Depuis quelque temps, le thème de la souveraineté québécoise est de retour sur la scène publique de la province. Que ce soit à l’aide du poing levé de PKP, du Livre qui fait dire Oui d’Option Nationale, de la création de l’IRAI (l’institut de recherche sur l’autodétermination des peuples et les indépendances nationales) ou bien encore de l’émouvant discours inédit de Parizeau en cas d’une victoire du Oui en 1995 et diffusé à Infoman lors de l’émission du 31 décembre 2015, il ne fait plus aucun doute que l’épineuse question du référendum sera l’enjeu principal de la prochaine campagne électorale. En ce sens, les camps souverainistes doivent s’équiper de toutes les munitions disponibles pour contrer les propagandes de peur qui seront sans aucun doute utilisées pour attiser la crainte des Québécois indécis face à un projet de société aussi vertigineux. Pour ma part, je crois fermement que lorsqu’on connait l’histoire de notre pays, on comprend alors que l’indépendance du Québec est une part intégrante et essentielle de notre évolution; c’est un projet de société qui s’inscrit directement au cœur de la continuité de notre récit national. Ainsi, je vous propose ici un bref aperçu d’un de ces événements de notre Histoire qui explique directement l’avènement du nationalisme québécois.
Les élections de la fissure
Alors que la Première Guerre mondiale fait rage sur les champs de bataille en Europe, le Canada, et particulièrement le Québec, est confronté à un conflit d’un autre type ébranlant les fondations même du fédéralisme à la base de ce pays. En effet, une crise du service militaire obligatoire lors des années 1917-1918 divise la population canadienne en causant de graves dissensions au sein de cette dernière. Tout d’abord un enjeu électoral national, le combat entre ceux favorables à la conscription, principalement les anglophones du Canada, et ceux s’y opposant, la forte majorité francophone de la province de Québec, prend une ampleur sans précédent; une fissure irréversible se creuse entre les deux communautés linguistiques du Canada.
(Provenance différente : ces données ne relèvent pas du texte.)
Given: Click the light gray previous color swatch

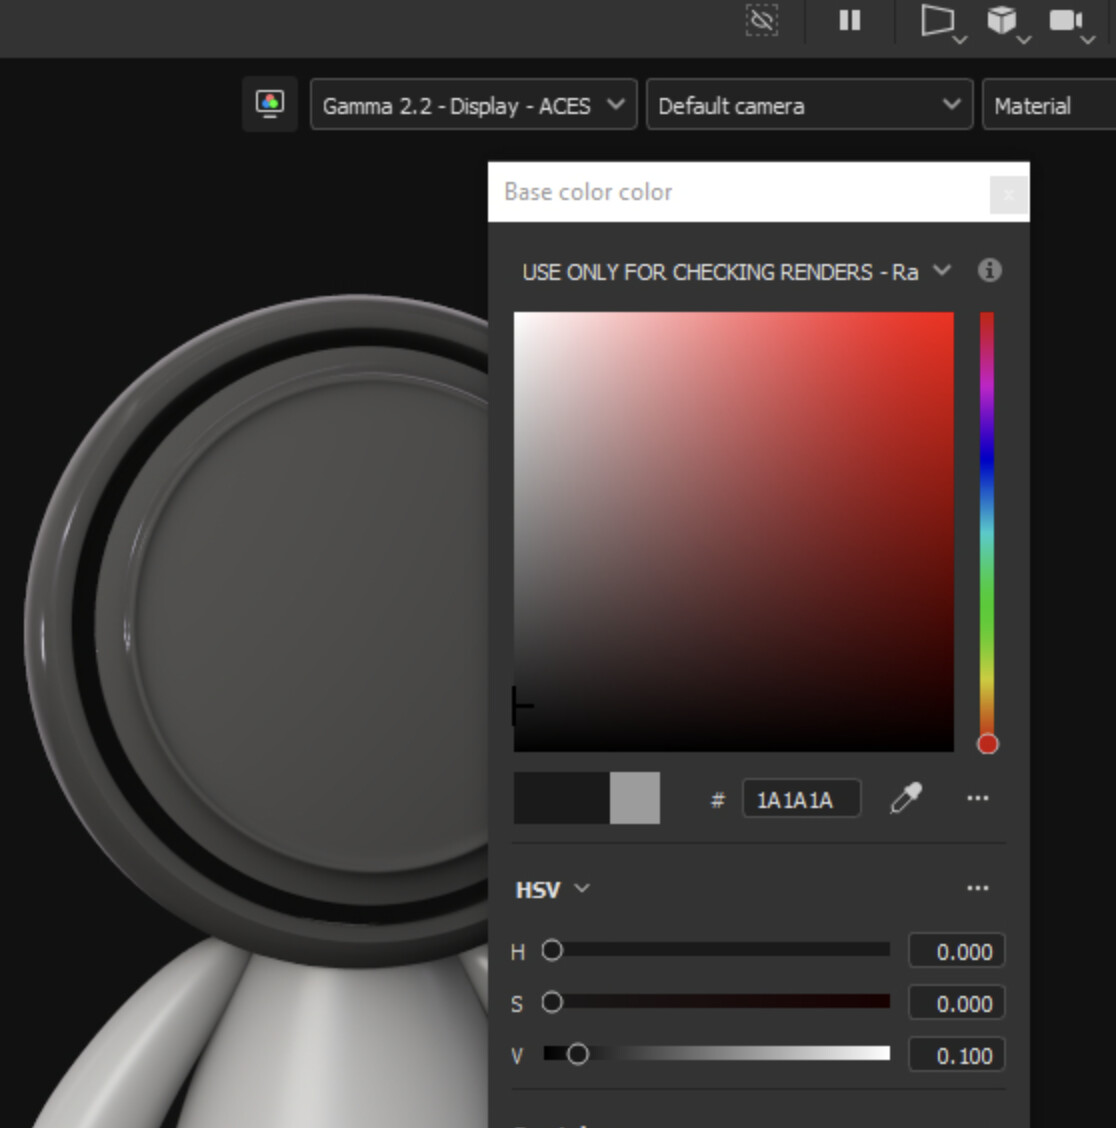Looking at the screenshot, I should (635, 798).
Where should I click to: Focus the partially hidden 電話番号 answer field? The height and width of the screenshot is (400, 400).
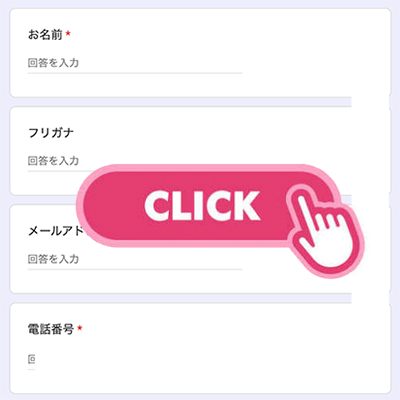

Lorsque le dominion britannique du Canada entre en guerre aux côtés de la Grande-Bretagne en août 1914, le gouvernement fédéral conservateur, dirigé par Robert Laird Borden, exprime clairement son intention de participer activement au conflit. Corollairement, dès l’automne, le recrutement va de bon train; les nombreux chômeurs et les immigrants britanniques récemment arrivés s’enrôlent dans le Corps expéditionnaire. Toutefois, la situation diffère fortement dans la province de Québec. En effet, peu de Canadiens-français avaient de liens personnels ou familiaux avec les pays directement impliqués par la guerre. De plus, il n’y avait pas d’unité de combat canadienne-française distincte à cette époque (le Royal 22e Régiment n’existe pas encore au début de la guerre), ce qui réduisait considérablement les possibilités d’avancement jusqu’aux fonctions d’officiers de ceux-ci. Ainsi, le niveau de recrutement des Canadiens-français était nettement inférieur à celui de leurs confrères anglophones. Au fur et à mesure que la guerre s’enlise, le premier ministre augmente constamment sa cible quant à la taille de la force canadienne atteignant 500 000 volontaires – sur une population totale de 8 millions – en janvier 1916. Ainsi, malgré qu’il ait mentionné trois ans auparavant qu’il n’y aurait pas de conscription militaire au Canada, le gouvernement de Borden présente le 11 juin 1917 un projet de loi ayant pour but d’imposer le service militaire à environ 100 000 hommes.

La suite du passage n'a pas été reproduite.